--- PAGE EXCERPT ---

The House of Commons

This is a whole new chapter in politics, for the British political system is in a state of deep crisis writes Alastair Stephens

No general election in living memory has been as unpredictable as this one.

This is not because the polls are inconsistent, or their accuracy doubted. In fact they have been fairly consistent. Nor is it because they are too close to call, for in past elections when Labour and the Tories were level-pegging you knew that one of them would win.

The problem is that voters are predicted to deliver a result that the Westminster system was not designed to deal with.

There are two sides to the chamber of the House Commons for a reason. It was built for a two-party system. A third of the voters simply are not meant to vote for other parties.

Unfortunately for our rulers they are about to do just that.

Nor are they supposed to vote for parties that reject the political consensus. And yet an anti-austerity, anti-Union (of England and Scotland) party will hold the balance of power.

Seats win prizes

At one level the constitutional convention is not complicated.

Whichever party leader can win a vote of confidence in the Commons is asked to form a government by the Queen. The number of votes won at the polls doesn’t matter, parliamentary seats do. Seats win prizes.

No party is predicted to reach the magic number of 326 seats in the Commons, nor is there any obvious coalition which can get over this barrier. The result could be deadlock. With the previous election also being indecisive the two-party system, which has dominated politics in this country for so long, could be about to hit the buffers.

The country may plunged into a political crisis of the first order.

We won’t know the actual results until after the election, obviously, and polling can, in advance, only tell us so much. In recent elections polls have been reasonably accurate in terms of the share of the vote won nationally, but how this will turn into seats this time is much less predictable. Only constituency by constituency polling can predict this with any accuracy.

Given the uncertainty it is difficult to see how the next government will be formed, but it is clear that forming one will be difficult.

Outdated conventions

A number of scenarios, such as the SNP propping up the Tories, or a Labour coalition with the SNP, have already been specifically ruled out.

There are “rules” (a slippery concept when there is no written constitution) set out in the Cabinet Manual on how this should happen. They were drawn up by the Cabinet Office under Gordon Brown, and amended under Cameron, but are somewhat vague. On the subject of the formation of a minority government its advice is somewhat nebulous: “Where a range of different administrations could potentially be formed, political parties may wish to hold discussions to establish who is best able to command the confidence of the House of Commons and should form the next government.”

--- RECORDS SUPPLIED ---

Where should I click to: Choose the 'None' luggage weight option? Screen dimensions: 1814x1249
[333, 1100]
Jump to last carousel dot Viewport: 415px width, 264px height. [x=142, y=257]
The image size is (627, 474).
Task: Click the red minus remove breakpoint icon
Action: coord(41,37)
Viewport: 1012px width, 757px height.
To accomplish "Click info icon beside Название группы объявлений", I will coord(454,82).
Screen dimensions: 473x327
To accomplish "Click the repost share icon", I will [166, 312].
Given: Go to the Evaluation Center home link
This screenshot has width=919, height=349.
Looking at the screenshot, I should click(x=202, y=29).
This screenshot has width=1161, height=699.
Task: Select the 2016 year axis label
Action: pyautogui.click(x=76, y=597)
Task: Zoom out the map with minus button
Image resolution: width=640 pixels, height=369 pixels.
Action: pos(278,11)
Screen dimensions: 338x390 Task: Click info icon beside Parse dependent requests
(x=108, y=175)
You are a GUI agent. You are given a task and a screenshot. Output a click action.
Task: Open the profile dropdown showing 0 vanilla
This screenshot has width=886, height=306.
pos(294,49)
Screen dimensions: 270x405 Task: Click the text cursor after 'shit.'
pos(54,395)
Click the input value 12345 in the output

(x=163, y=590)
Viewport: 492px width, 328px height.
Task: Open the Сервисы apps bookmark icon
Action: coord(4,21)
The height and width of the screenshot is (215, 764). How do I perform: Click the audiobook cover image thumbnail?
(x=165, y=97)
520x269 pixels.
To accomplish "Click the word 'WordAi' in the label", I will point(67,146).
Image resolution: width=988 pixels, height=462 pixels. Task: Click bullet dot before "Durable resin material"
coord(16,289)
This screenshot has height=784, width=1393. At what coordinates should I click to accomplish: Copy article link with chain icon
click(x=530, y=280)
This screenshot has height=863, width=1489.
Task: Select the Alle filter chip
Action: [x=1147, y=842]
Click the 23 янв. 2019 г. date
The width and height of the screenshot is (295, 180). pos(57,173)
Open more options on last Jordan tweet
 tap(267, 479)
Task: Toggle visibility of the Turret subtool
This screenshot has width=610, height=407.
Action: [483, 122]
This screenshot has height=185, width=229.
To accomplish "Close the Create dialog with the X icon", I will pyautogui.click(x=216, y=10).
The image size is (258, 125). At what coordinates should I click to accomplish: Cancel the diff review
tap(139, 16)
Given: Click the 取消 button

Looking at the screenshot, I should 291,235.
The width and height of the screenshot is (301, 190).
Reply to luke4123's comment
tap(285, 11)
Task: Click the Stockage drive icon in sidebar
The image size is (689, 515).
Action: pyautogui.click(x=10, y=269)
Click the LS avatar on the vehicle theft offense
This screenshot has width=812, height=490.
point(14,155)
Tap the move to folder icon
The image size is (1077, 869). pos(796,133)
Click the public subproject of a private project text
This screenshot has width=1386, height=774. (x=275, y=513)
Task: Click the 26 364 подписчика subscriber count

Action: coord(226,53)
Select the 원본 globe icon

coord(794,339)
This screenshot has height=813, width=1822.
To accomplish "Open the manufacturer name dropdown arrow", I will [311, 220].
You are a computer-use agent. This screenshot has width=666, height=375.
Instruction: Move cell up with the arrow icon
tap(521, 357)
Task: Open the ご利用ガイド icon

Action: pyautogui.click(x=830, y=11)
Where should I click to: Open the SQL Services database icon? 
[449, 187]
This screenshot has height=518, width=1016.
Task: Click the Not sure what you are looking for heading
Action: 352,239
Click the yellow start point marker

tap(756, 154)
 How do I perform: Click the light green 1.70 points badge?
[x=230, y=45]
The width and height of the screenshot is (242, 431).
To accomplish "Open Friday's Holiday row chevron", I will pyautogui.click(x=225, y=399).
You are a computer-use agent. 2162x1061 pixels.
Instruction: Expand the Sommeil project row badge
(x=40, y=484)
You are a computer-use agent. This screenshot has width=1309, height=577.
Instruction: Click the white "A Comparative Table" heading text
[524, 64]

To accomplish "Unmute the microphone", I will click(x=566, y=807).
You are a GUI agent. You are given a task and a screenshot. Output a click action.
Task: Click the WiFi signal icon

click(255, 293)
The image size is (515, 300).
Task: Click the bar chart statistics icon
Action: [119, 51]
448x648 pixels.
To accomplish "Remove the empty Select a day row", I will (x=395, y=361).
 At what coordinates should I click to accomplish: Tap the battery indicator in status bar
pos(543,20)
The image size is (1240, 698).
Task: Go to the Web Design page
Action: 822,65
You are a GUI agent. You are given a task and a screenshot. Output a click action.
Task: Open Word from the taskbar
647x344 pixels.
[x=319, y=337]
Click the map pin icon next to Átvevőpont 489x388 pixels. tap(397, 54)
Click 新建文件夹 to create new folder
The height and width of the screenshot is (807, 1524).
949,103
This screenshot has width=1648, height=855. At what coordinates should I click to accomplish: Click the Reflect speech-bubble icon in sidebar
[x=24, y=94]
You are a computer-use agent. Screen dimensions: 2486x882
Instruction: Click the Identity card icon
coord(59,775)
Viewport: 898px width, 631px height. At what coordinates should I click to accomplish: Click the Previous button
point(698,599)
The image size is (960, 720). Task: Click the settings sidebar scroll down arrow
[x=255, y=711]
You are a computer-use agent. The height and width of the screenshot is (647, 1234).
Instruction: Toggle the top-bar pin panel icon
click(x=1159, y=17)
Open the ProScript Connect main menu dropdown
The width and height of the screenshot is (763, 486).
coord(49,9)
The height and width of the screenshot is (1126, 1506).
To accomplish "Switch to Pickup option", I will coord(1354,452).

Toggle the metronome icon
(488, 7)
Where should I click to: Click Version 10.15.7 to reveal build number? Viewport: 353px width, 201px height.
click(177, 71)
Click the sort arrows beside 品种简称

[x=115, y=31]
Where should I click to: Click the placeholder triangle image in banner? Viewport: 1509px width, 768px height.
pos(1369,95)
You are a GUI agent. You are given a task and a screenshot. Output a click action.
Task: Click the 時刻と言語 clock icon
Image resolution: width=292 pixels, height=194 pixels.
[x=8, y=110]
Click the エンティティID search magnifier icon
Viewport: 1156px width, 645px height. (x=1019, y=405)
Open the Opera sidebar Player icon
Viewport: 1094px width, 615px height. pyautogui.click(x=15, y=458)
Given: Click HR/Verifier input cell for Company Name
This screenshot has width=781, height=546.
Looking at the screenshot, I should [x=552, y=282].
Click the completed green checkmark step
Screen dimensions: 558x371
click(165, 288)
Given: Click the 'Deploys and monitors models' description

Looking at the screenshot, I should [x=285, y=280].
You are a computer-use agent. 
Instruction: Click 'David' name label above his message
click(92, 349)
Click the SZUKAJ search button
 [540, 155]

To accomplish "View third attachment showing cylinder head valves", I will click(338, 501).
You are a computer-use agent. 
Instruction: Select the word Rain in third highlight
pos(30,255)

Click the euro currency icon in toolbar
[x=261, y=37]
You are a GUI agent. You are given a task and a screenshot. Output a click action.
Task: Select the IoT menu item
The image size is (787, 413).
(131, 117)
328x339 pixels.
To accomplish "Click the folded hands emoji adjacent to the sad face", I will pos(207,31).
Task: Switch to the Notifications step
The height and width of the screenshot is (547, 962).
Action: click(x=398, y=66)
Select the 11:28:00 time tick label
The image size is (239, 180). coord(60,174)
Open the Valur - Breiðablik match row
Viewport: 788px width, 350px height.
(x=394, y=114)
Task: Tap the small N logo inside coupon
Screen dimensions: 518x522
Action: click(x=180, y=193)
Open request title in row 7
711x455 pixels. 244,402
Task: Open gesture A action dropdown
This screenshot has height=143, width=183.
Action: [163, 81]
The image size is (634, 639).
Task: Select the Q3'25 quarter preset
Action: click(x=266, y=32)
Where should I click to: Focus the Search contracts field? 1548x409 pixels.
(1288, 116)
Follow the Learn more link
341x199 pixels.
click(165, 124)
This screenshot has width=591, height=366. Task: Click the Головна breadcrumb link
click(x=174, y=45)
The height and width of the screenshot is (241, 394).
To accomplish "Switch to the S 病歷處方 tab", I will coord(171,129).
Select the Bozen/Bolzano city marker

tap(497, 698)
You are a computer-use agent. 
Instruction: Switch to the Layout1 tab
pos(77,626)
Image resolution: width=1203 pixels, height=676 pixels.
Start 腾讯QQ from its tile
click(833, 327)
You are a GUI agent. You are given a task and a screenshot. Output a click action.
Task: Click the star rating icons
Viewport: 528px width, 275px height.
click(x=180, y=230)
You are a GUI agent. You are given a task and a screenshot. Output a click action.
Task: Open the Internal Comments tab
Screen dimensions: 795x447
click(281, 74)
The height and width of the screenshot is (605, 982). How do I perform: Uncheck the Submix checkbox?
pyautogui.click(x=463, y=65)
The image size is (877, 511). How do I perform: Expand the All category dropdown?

---

STATED GOAL 1
According to the election article, who drew up the Cabinet Manual rules on forming a government?
STATED GOAL 2
In the listing, rewrite everything from its start down to the line containing "Action: pyautogui.click(x=76, y=597)", changing "Screen dimensions" to "Display size" and leaving everything else as it is.
The election article and the listing are unrelated to each other.

WORKED SOLUTION 1
The Cabinet Office under Gordon Brown.

WORKED SOLUTION 2
Where should I click to: Choose the 'None' luggage weight option? Display size: 1814x1249
[333, 1100]
Jump to last carousel dot Viewport: 415px width, 264px height. [x=142, y=257]
The image size is (627, 474).
Task: Click the red minus remove breakpoint icon
Action: coord(41,37)
Viewport: 1012px width, 757px height.
To accomplish "Click info icon beside Название группы объявлений", I will coord(454,82).
Display size: 473x327
To accomplish "Click the repost share icon", I will [166, 312].
Given: Go to the Evaluation Center home link
This screenshot has width=919, height=349.
Looking at the screenshot, I should click(x=202, y=29).
This screenshot has width=1161, height=699.
Task: Select the 2016 year axis label
Action: pyautogui.click(x=76, y=597)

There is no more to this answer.